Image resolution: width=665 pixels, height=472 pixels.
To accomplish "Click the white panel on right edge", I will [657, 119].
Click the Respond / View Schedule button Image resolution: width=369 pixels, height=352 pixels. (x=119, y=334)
--
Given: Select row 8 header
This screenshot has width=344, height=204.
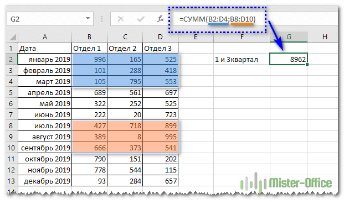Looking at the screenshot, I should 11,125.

→ Problem description: From the records above, transcribe exactly the run of lines that opens with the line holding "Image resolution: width=665" and closes with the line holding "Click the Respond", both included.

→ Your response:
Image resolution: width=665 pixels, height=472 pixels.
To accomplish "Click the white panel on right edge", I will [657, 119].
Click the Respond / View Schedule button Image resolution: width=369 pixels, height=352 pixels. (x=119, y=334)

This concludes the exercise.